Middle non-zero quantile absolute deviation, Part 2



Update: this blog post is a part of research that aimed to build a new measure of statistical dispersion called quantile absolute deviation. A preprint with final results is available on arXiv: arXiv:2208.13459 [stat.ME]. Some information in this blog post can be obsolete: please, use the preprint as the primary reference.

In one of the previous posts, I described the idea of the middle non-zero quantile absolute deviation. It’s defined as follows:

\[\operatorname{MNZQAD}(x, p) = \operatorname{QAD}(x, p, q_m), \]

\[q_m = \frac{q_0 + 1}{2}, \quad q_0 = \frac{\max(k - 1, 0)}{n - 1}, \quad k = \sum_{i=1}^n \mathbf{1}_{Q(x, p)}(x_i), \]

where \(\mathbf{1}\) is the indicator function

\[\mathbf{1}_U(u) = \begin{cases} 1 & \textrm{if}\quad u = U,\\ 0 & \textrm{if}\quad u \neq U, \end{cases} \]

and \(\operatorname{QAD}\) is the quantile absolute deviation

\[\operatorname{QAD}(x, p, q) = Q(|x - Q(x, p)|, q). \]

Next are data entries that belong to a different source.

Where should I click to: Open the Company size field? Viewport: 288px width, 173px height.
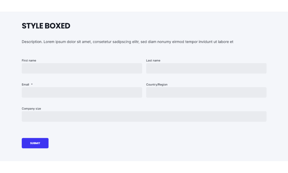144,116
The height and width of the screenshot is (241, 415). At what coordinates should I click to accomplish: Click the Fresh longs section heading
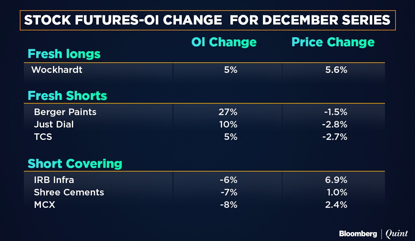pyautogui.click(x=64, y=54)
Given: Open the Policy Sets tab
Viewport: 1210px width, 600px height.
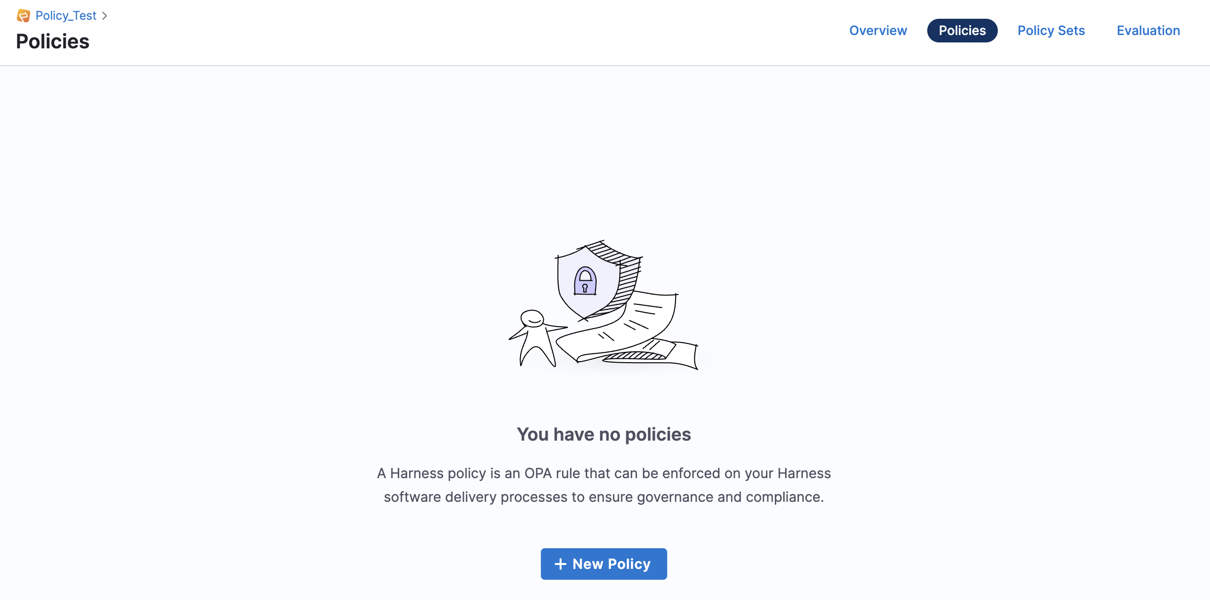Looking at the screenshot, I should click(x=1051, y=31).
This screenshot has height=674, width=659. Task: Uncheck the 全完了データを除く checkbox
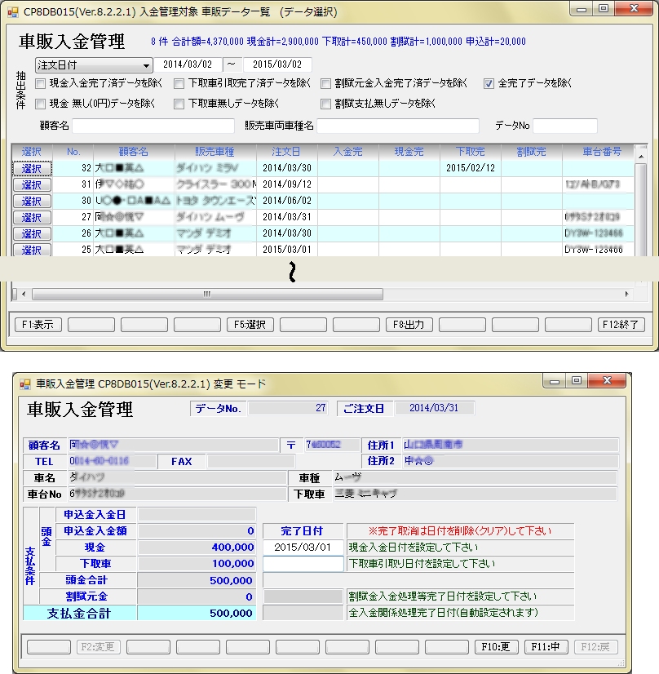[x=489, y=83]
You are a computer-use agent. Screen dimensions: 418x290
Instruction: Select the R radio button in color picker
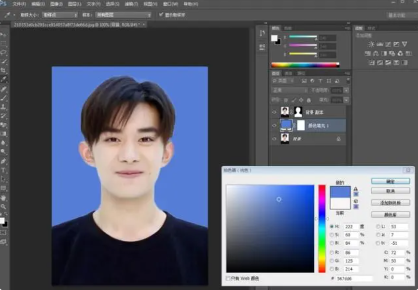click(x=332, y=252)
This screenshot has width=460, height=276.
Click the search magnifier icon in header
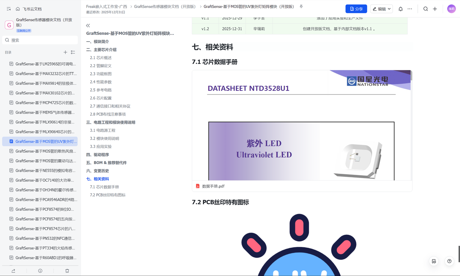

The \(\operatorname{MNZQAD}\) approach tries to work around a problem with tied values. While it works well in the generic case, there are some corner cases where the suggested metric behaves poorly. In this post, we discuss this problem and how to solve it.

The problem

Let’s take 20 samples of size 1000 from the rectified Gaussian distribution and calculate \(\operatorname{MNZQAD}\) around the median for each of them. It could be done using the following R snippet:

qad <- function(x, p = 0.5, q = 0.5) as.numeric(quantile(abs(x - quantile(x, p)), q))
mnzqad <- function(x, p = 0.5) {
  n <- length(x)
  anchor <- quantile(x, p)
  k <- sum(abs(x - anchor) < 1e-9)
  q0 <- max(k - 1, 0) / (n - 1)
  qm <- (q0 + 1) / 2
  qad(x, 0.5, qm)
}
rrnorm <- function(n, sd = 1) {
  x <- rnorm(n, sd = sd)
  x[x < 0] <- 0
  x
}
set.seed(1729)
replicate(20, mnzqad(rrnorm(1000)))

And here is the result:

0.6708304 0.0626490 0.6283213 0.6484299 0.0139355
0.6640861 0.0068413 0.0229421 0.5961456 0.6814358
0.6744908 0.6451489 0.6804007 0.0602365 0.7027132
0.6503397 0.0025354 0.0349211 0.0158567 0.0105813

As we can see, the results are not stable. Sometimes we have small values (like 0.007), and sometimes we have large values (like 0.703). The underlying problem is quite simple. If the number of zero values in the sample is larger than 500, the median is exactly zero, and the number of median-tied values \(k\) is around 500. It leads to evaluating the \(0.75^\textrm{th}\) quantile (\(q_m \approx 0.75\)). If the number of zero values in the sample is smaller than 500, the median is non-zero, and the number of median-tied values \(k\) is zero. It leads to evaluating the \(0.50^\textrm{th}\) quantile (\(q_m \approx 0.50\)).

The solution

One of the ideas I have is about counting the total number of tied values in the sample instead of only median-tied values. It makes \(k\) much more stable in corner cases like the one above. Here is the updated R snippet:

mnzqad2 <- function(x, p = 0.5) {
  n <- length(x)
  anchor <- quantile(x, p)
  k <- n - sum(table(x) == 1)
  q0 <- max(k - 1, 0) / (n - 1)
  qm <- (q0 + 1) / 2
  qad(x, 0.5, qm)
}
set.seed(1729)
replicate(20, mnzqad2(rrnorm(1000)))

And here is the updated result:

0.6708304 0.6329019 0.6283213 0.6484299 0.7578973
0.6640861 0.6207138 0.6284881 0.5961456 0.6814358
0.6744908 0.6451489 0.6804007 0.6067494 0.7027132
0.6503397 0.6441379 0.6970224 0.6400928 0.6438555

As we can see, the new version of \(\operatorname{MNZQAD}\) is much more stable than the originally proposed version.